Starr und ohne Erinnerung

Eine weitere gängige Ansicht besteht im Glauben, dass hypnotisierte Personen total bewegungsunfähig seien (Katalepsie), und sich zudem nach der Hypnose an nichts mehr erinnern könnten. Man hat also Angst davor, in Hypnose manipuliert zu werden, ohne sich dessen im Nachhinein bewusst zu sein.

Es ist tatsächlich möglich, unter Hypnose das Phänomen der teilweisen oder ganzen Körperstarre zu produzieren. Jedoch nur dann, wenn die Klientin oder der Klient mit dem Hypnosetherapeuten kooperiert und die Erzeugung dieses Zustandes zulässt. Da Katalepsie keinen therapeutischen Zweck erfüllt, wird sie jedoch in der Hypnosetherapie kaum eingesetzt.

Das "Problem" des Vergessens begegnet uns allen täglich. Ständig entfallen uns Informationen oder kehren nur verzerrt, respektive bruchstückhaft, zurück ins Gedächtnis.
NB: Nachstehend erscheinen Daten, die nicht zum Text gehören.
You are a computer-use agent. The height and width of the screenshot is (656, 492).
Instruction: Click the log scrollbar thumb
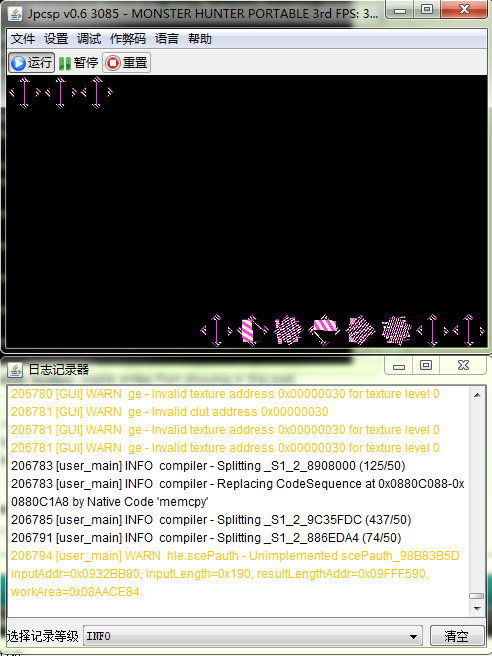pyautogui.click(x=477, y=596)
Alles in allem wird unter Hypnose eher Vergessenes wieder ins Gedächtnis zurückgerufen als umgekehrt. Die gezielte, vorübergehende Ausschaltung von Erinnerungen wird jedoch tatsächlich ab und zu eingesetzt. So etwa, wenn während einer Hypnosetherapie Gedächtnisinhalte freigelegt werden, für deren Verarbeitung der Zeitpunkt noch nicht reif ist. In diesem Fall steht einzig und alleine der Schutz der Klientin oder des Klienten im Vordergrund.